— Exercise task —
Can you give these lines again with "Screen dimensions" swapped for "Display size" everywhere it occurs, leaving everything else unchanged?
Start of Stored rows
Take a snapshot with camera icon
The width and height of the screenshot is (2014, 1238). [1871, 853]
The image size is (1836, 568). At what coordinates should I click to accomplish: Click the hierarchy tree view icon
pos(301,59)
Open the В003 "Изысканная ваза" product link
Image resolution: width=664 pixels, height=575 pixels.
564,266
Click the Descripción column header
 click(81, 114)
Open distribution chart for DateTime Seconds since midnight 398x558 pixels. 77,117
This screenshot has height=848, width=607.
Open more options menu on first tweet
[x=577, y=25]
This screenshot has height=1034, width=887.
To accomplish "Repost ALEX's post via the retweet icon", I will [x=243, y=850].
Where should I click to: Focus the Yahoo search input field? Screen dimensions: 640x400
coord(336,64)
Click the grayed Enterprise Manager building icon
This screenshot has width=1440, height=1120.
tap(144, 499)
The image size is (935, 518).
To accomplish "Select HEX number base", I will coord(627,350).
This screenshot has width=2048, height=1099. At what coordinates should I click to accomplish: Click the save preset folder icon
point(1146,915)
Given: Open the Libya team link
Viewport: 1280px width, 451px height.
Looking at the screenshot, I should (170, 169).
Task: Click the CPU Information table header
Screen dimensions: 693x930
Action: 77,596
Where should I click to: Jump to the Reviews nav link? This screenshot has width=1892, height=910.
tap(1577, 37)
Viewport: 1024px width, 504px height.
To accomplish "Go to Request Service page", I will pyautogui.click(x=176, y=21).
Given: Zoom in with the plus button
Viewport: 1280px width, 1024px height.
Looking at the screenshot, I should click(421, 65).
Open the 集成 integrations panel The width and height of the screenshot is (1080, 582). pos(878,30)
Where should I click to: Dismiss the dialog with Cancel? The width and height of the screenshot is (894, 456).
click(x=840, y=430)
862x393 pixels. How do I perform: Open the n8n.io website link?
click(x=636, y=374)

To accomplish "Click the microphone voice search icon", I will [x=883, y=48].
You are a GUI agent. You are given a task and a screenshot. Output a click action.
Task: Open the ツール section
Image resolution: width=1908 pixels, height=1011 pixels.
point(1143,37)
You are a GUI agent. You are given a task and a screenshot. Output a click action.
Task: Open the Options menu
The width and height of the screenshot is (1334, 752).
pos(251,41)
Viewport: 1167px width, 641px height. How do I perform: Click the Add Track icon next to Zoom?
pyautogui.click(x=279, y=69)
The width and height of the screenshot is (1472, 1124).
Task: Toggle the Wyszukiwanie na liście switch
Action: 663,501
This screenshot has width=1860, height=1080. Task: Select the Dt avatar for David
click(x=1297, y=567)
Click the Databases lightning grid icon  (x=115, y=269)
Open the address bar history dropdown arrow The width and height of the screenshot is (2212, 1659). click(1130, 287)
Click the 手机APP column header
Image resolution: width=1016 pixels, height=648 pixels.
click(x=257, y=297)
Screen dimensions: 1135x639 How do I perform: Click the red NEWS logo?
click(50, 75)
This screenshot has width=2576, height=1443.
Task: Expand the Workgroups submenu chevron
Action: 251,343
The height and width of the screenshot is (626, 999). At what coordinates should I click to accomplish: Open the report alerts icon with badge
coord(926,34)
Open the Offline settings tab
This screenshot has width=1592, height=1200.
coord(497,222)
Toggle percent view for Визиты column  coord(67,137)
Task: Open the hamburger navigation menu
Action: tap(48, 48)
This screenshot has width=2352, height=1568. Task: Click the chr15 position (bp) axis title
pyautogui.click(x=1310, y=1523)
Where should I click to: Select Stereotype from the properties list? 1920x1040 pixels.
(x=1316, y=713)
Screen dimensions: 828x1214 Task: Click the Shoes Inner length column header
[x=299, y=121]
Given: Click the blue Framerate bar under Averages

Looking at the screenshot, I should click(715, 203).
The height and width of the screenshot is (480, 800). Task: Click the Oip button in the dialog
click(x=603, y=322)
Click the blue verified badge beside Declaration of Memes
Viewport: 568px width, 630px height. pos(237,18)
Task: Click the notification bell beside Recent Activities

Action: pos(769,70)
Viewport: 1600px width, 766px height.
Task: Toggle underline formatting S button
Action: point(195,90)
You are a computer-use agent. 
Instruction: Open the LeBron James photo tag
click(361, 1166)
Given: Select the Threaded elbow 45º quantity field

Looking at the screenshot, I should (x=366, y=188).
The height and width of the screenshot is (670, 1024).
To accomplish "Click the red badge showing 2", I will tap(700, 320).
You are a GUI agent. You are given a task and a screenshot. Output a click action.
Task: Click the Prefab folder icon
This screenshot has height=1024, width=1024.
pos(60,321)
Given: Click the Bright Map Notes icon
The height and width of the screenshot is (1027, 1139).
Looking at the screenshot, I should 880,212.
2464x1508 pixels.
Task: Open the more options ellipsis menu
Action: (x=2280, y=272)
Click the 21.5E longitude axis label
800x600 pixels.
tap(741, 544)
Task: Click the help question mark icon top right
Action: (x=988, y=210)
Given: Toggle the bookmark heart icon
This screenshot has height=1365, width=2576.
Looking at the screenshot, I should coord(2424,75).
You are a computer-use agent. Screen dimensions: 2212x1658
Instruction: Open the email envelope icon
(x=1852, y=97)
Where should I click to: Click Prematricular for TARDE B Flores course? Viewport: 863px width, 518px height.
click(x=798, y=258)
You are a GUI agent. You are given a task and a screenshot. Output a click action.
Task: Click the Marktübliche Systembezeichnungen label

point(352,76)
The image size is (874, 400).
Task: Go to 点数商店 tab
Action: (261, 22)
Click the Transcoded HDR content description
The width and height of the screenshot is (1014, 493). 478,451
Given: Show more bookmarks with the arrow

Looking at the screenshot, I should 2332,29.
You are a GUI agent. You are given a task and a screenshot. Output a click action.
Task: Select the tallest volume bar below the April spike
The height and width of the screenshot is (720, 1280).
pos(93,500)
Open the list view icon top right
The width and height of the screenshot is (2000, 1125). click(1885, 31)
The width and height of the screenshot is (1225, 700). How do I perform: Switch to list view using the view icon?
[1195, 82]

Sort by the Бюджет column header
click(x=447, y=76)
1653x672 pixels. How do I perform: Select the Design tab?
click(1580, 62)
End of Stored rows
— The completed task —
Take a snapshot with camera icon
The width and height of the screenshot is (2014, 1238). [1871, 853]
The image size is (1836, 568). At what coordinates should I click to accomplish: Click the hierarchy tree view icon
pos(301,59)
Open the В003 "Изысканная ваза" product link
Image resolution: width=664 pixels, height=575 pixels.
564,266
Click the Descripción column header
 click(81, 114)
Open distribution chart for DateTime Seconds since midnight 398x558 pixels. 77,117
This screenshot has height=848, width=607.
Open more options menu on first tweet
[x=577, y=25]
This screenshot has height=1034, width=887.
To accomplish "Repost ALEX's post via the retweet icon", I will [x=243, y=850].
Where should I click to: Focus the Yahoo search input field? Display size: 640x400
coord(336,64)
Click the grayed Enterprise Manager building icon
This screenshot has width=1440, height=1120.
tap(144, 499)
The image size is (935, 518).
To accomplish "Select HEX number base", I will coord(627,350).
This screenshot has width=2048, height=1099. At what coordinates should I click to accomplish: Click the save preset folder icon
point(1146,915)
Given: Open the Libya team link
Viewport: 1280px width, 451px height.
Looking at the screenshot, I should (170, 169).
Task: Click the CPU Information table header
Display size: 693x930
Action: 77,596
Where should I click to: Jump to the Reviews nav link? This screenshot has width=1892, height=910.
tap(1577, 37)
Viewport: 1024px width, 504px height.
To accomplish "Go to Request Service page", I will pyautogui.click(x=176, y=21).
Given: Zoom in with the plus button
Viewport: 1280px width, 1024px height.
Looking at the screenshot, I should click(421, 65).
Open the 集成 integrations panel The width and height of the screenshot is (1080, 582). pos(878,30)
Where should I click to: Dismiss the dialog with Cancel? The width and height of the screenshot is (894, 456).
click(x=840, y=430)
862x393 pixels. How do I perform: Open the n8n.io website link?
click(x=636, y=374)

To accomplish "Click the microphone voice search icon", I will [x=883, y=48].
You are a GUI agent. You are given a task and a screenshot. Output a click action.
Task: Open the ツール section
Image resolution: width=1908 pixels, height=1011 pixels.
point(1143,37)
You are a GUI agent. You are given a task and a screenshot. Output a click action.
Task: Open the Options menu
The width and height of the screenshot is (1334, 752).
pos(251,41)
Viewport: 1167px width, 641px height. How do I perform: Click the Add Track icon next to Zoom?
pyautogui.click(x=279, y=69)
The width and height of the screenshot is (1472, 1124).
Task: Toggle the Wyszukiwanie na liście switch
Action: 663,501
This screenshot has width=1860, height=1080. Task: Select the Dt avatar for David
click(x=1297, y=567)
Click the Databases lightning grid icon  (x=115, y=269)
Open the address bar history dropdown arrow The width and height of the screenshot is (2212, 1659). click(1130, 287)
Click the 手机APP column header
Image resolution: width=1016 pixels, height=648 pixels.
click(x=257, y=297)
Display size: 1135x639 How do I perform: Click the red NEWS logo?
click(50, 75)
This screenshot has width=2576, height=1443.
Task: Expand the Workgroups submenu chevron
Action: 251,343
The height and width of the screenshot is (626, 999). At what coordinates should I click to accomplish: Open the report alerts icon with badge
coord(926,34)
Open the Offline settings tab
This screenshot has width=1592, height=1200.
coord(497,222)
Toggle percent view for Визиты column  coord(67,137)
Task: Open the hamburger navigation menu
Action: tap(48, 48)
This screenshot has width=2352, height=1568. Task: Click the chr15 position (bp) axis title
pyautogui.click(x=1310, y=1523)
Where should I click to: Select Stereotype from the properties list? 1920x1040 pixels.
(x=1316, y=713)
Display size: 828x1214 Task: Click the Shoes Inner length column header
[x=299, y=121]
Given: Click the blue Framerate bar under Averages

Looking at the screenshot, I should click(715, 203).
The height and width of the screenshot is (480, 800). Task: Click the Oip button in the dialog
click(x=603, y=322)
Click the blue verified badge beside Declaration of Memes
Viewport: 568px width, 630px height. pos(237,18)
Task: Click the notification bell beside Recent Activities

Action: pos(769,70)
Viewport: 1600px width, 766px height.
Task: Toggle underline formatting S button
Action: point(195,90)
You are a computer-use agent. 
Instruction: Open the LeBron James photo tag
click(361, 1166)
Given: Select the Threaded elbow 45º quantity field

Looking at the screenshot, I should (x=366, y=188).
The height and width of the screenshot is (670, 1024).
To accomplish "Click the red badge showing 2", I will tap(700, 320).
You are a GUI agent. You are given a task and a screenshot. Output a click action.
Task: Click the Prefab folder icon
This screenshot has height=1024, width=1024.
pos(60,321)
Given: Click the Bright Map Notes icon
The height and width of the screenshot is (1027, 1139).
Looking at the screenshot, I should 880,212.
2464x1508 pixels.
Task: Open the more options ellipsis menu
Action: (x=2280, y=272)
Click the 21.5E longitude axis label
800x600 pixels.
tap(741, 544)
Task: Click the help question mark icon top right
Action: (x=988, y=210)
Given: Toggle the bookmark heart icon
This screenshot has height=1365, width=2576.
Looking at the screenshot, I should coord(2424,75).
You are a computer-use agent. Display size: 2212x1658
Instruction: Open the email envelope icon
(x=1852, y=97)
Where should I click to: Click Prematricular for TARDE B Flores course? Viewport: 863px width, 518px height.
click(x=798, y=258)
You are a GUI agent. You are given a task and a screenshot. Output a click action.
Task: Click the Marktübliche Systembezeichnungen label

point(352,76)
The image size is (874, 400).
Task: Go to 点数商店 tab
Action: (261, 22)
Click the Transcoded HDR content description
The width and height of the screenshot is (1014, 493). 478,451
Given: Show more bookmarks with the arrow

Looking at the screenshot, I should 2332,29.
You are a GUI agent. You are given a task and a screenshot. Output a click action.
Task: Select the tallest volume bar below the April spike
The height and width of the screenshot is (720, 1280).
pos(93,500)
Open the list view icon top right
The width and height of the screenshot is (2000, 1125). click(1885, 31)
The width and height of the screenshot is (1225, 700). How do I perform: Switch to list view using the view icon?
[1195, 82]

Sort by the Бюджет column header
click(x=447, y=76)
1653x672 pixels. How do I perform: Select the Design tab?
click(1580, 62)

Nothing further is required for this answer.